Tâche à réaliser
Recopiez à l'identique une partie du passage extrait : commencez aux mots « Quant aux partis » et arrêtez-vous après « comme en 2005–2009. ».
***** Passage extrait *****
Le succès de Merkel est aussi largement dû à la loi électorale. Pour la première fois, une partie significative de l’électorat allemand aura voté pour un parti qui ne sera pas représenté au Bundestag. Pour la chancelière, c’est aussi un tour de force politique, puisque cela représente l’auto-neutralisation du vote eurosceptique. L’AfD a fait campagne quasi-uniquement autour de la question de l’euro. La plupart de ses élec­teurs·trices sont des par­ti­san·ne·s eurosceptiques du FDP et de la CDU/CSU, déçus par la politique européenne de la coalition sortante. Mais d’autres eurosceptiques n’ont pas déserté ces deux partis, de sorte que l’électorat eurosceptique de droite a été divisé en trois camps, dont deux restent sans représentation parlementaire.

Quant aux partis de gauche, ils profitent aussi de cette situation, puisque malgré le fait que le total de leurs pourcentages est inférieur de 3 % par rapport à celui de 2009, à 42,7 %, ils ont plus de la moitié des sièges dans le nouveau Bundestag.

 

Des élections stabilisatrices?

Etant donné que le SPD et les Verts excluent toujours une alliance avec Die Linke, la balle pour former une coalition est dans le camp de la CDU/CSU. Les négociations avec le SPD viennent de commencer, mais leur résultat le plus probable sera une nouvelle grande coalition CDU/CSU-SPD, comme en 2005–2009.

Cette perspective a réjoui les gouvernements des autres pays européens, les bureaucrates bruxellois et plus généralement les par­ti­san·ne·s de l’ordre établi. D’abord, que la CDU/CSU ne soit pas en mesure de gouverner toute seule évite à Merkel de devoir gérer un gouvernement de courte majorité parlementaire dans lequel l’influence de sa minorité eurosceptique serait démultipliée. Une coalition avec le SPD marginalisera les dé­pu­té·e·s eurosceptiques de la CDU/CSU et permettra au nouveau gouvernement d’assumer davantage sa ligne de soutien aux Etats européens en difficulté en échange de politiques d’austérité et de réformes antisociales.
***** Données ci-dessous *****
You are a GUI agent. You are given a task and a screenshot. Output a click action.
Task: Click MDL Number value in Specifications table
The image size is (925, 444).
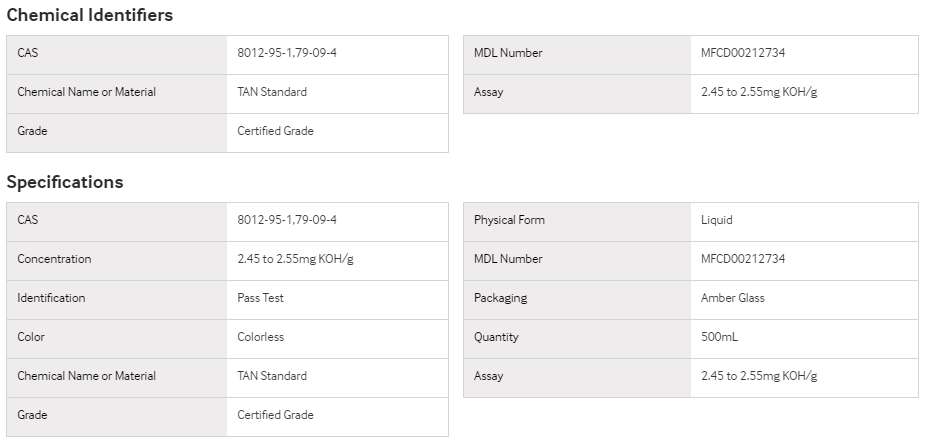click(x=743, y=259)
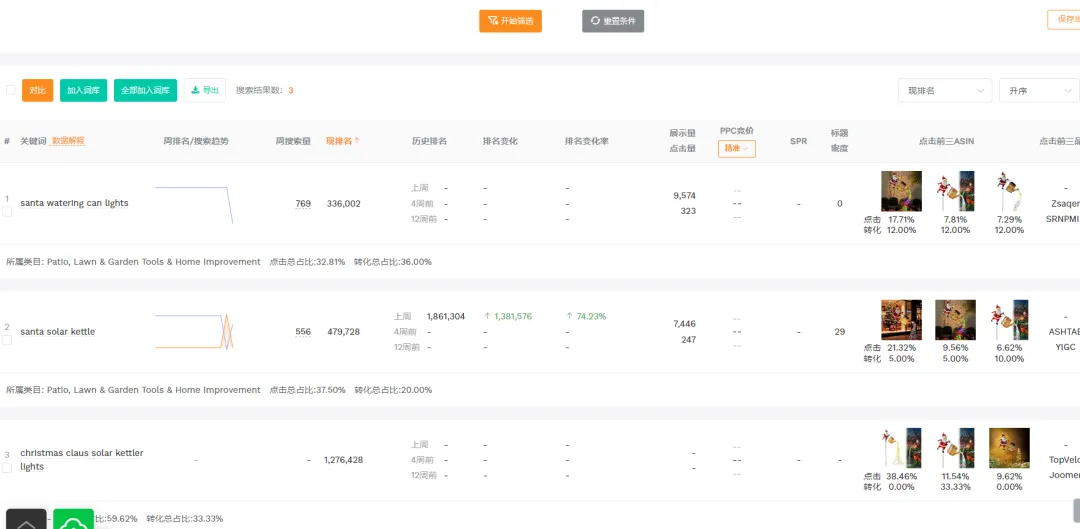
*****
Résultat ci-dessous
Quant aux partis de gauche, ils profitent aussi de cette situation, puisque malgré le fait que le total de leurs pourcentages est inférieur de 3 % par rapport à celui de 2009, à 42,7 %, ils ont plus de la moitié des sièges dans le nouveau Bundestag.

 

Des élections stabilisatrices?

Etant donné que le SPD et les Verts excluent toujours une alliance avec Die Linke, la balle pour former une coalition est dans le camp de la CDU/CSU. Les négociations avec le SPD viennent de commencer, mais leur résultat le plus probable sera une nouvelle grande coalition CDU/CSU-SPD, comme en 2005–2009.